BEGIN

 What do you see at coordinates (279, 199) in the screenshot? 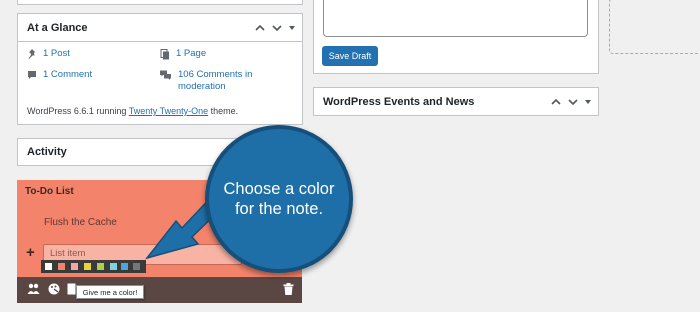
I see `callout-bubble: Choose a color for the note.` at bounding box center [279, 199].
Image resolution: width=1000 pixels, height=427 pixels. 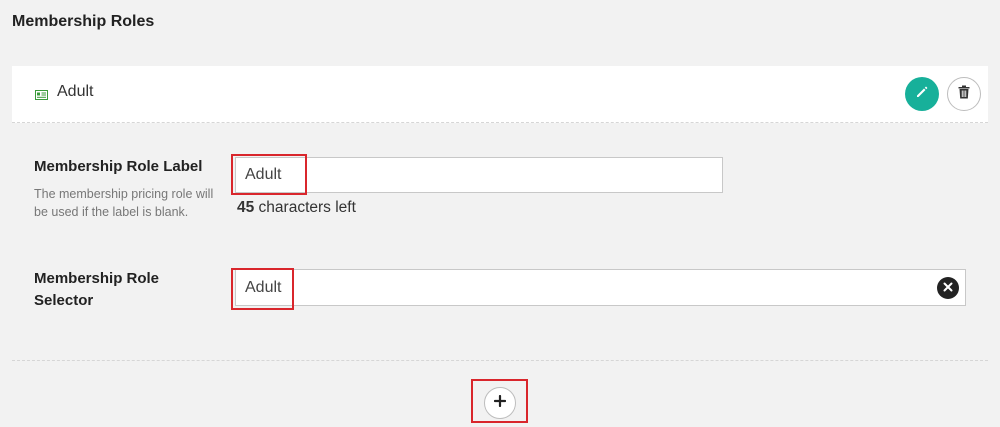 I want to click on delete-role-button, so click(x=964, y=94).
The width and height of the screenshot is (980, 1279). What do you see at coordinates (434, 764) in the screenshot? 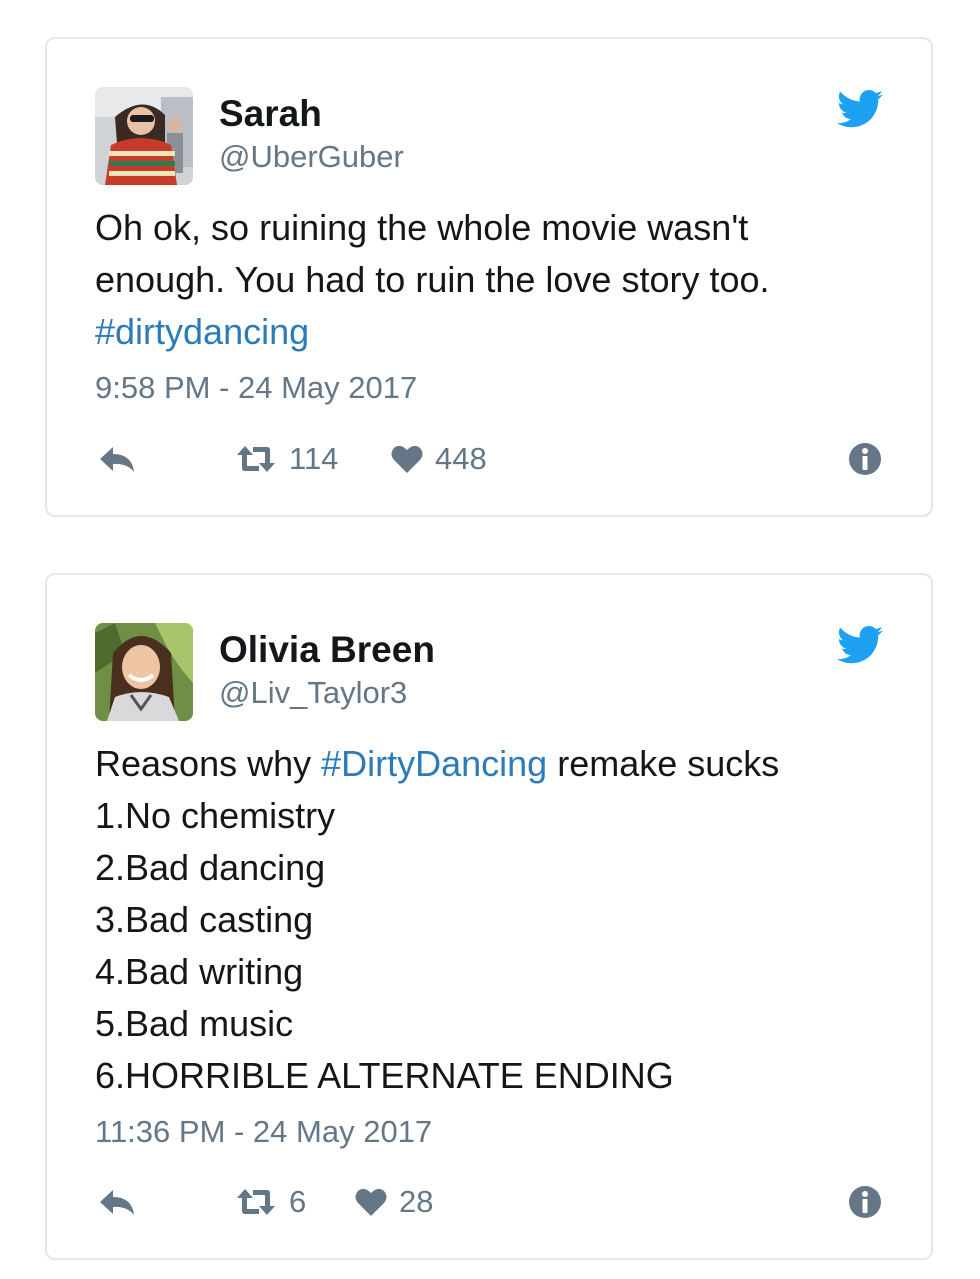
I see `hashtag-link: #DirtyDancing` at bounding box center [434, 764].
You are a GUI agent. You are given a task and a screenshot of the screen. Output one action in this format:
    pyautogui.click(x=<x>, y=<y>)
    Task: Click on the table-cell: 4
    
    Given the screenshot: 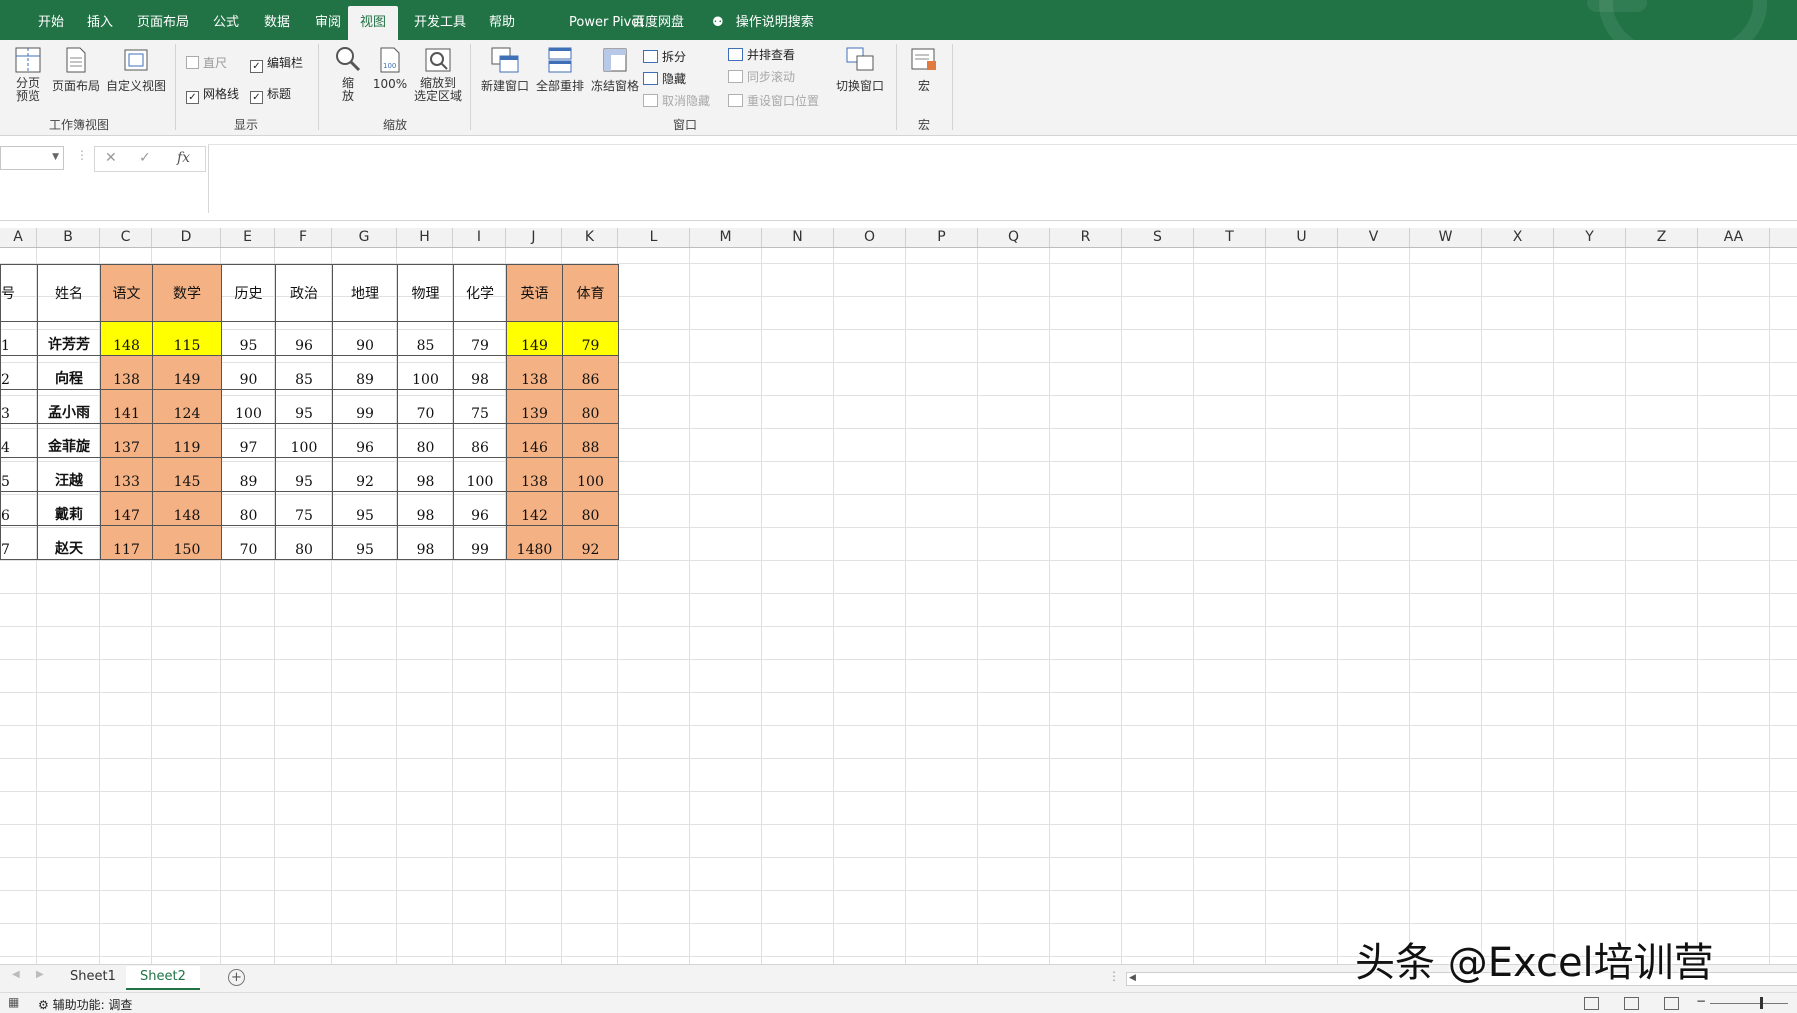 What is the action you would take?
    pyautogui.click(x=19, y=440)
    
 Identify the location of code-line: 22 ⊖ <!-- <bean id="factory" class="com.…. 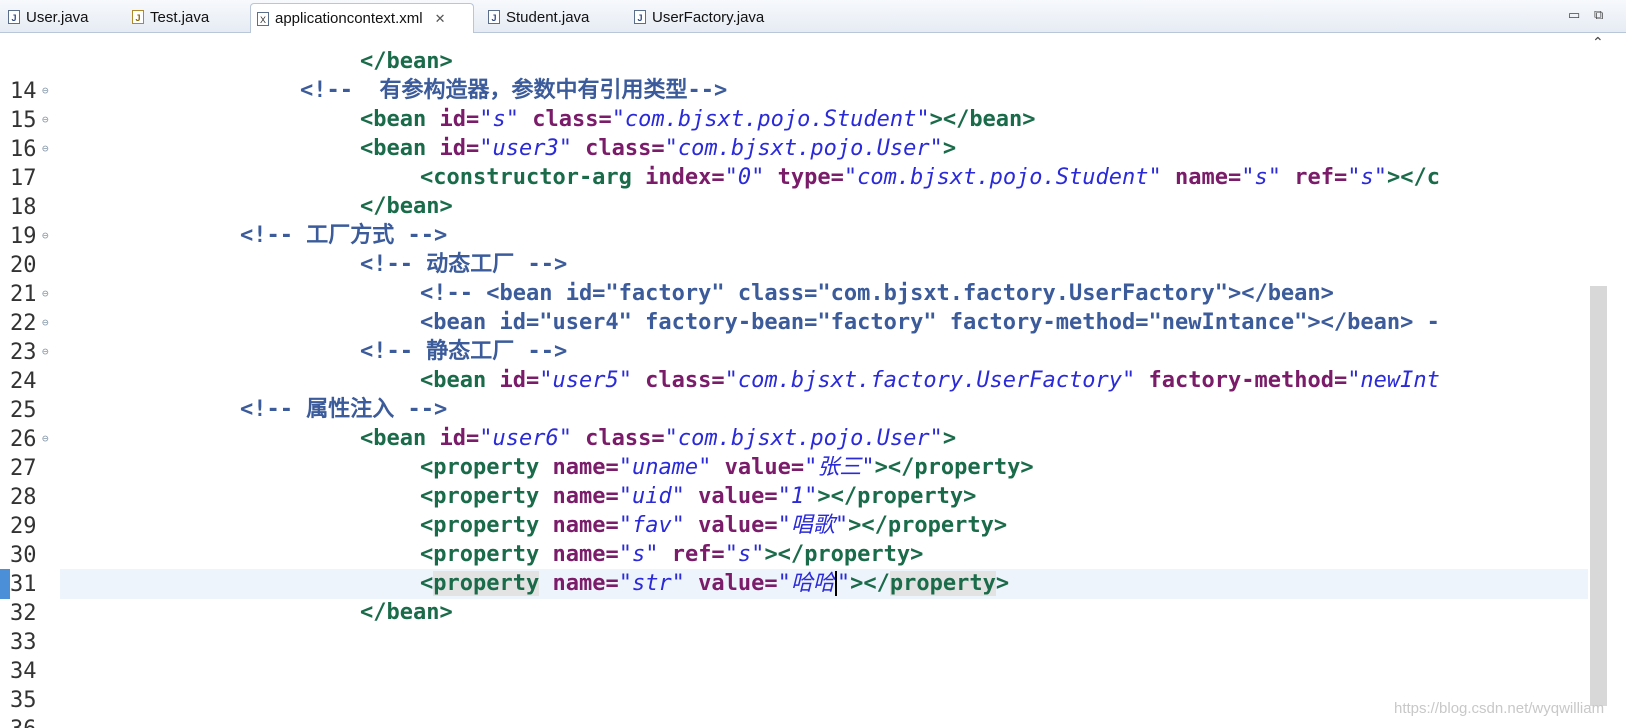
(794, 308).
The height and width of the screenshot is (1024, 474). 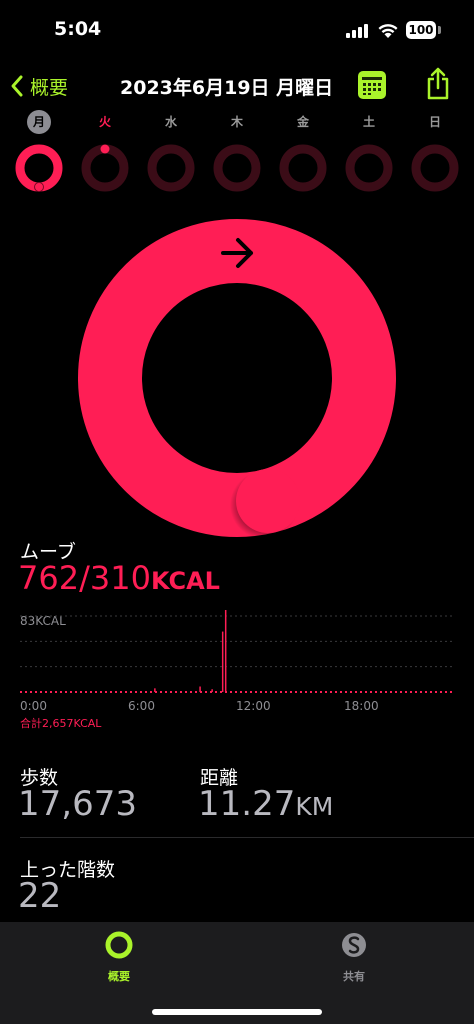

END

HOW TO COMPLETE THIS TASK: Rewrite everything from the line containing "The width and" down to the line containing "center [434, 764]." as a two-column CSV headed input and output, one row per input with its output. Put each value in a single quoted field, replace any line breaks with spaces, and leave the pictures out.

RESPONSE FOR THIS EXERCISE:
input,output
"The width and height of the screenshot is (980, 1279). What do you see at coordinates (434, 764) in the screenshot?","I see `hashtag-link: #DirtyDancing` at bounding box center [434, 764]."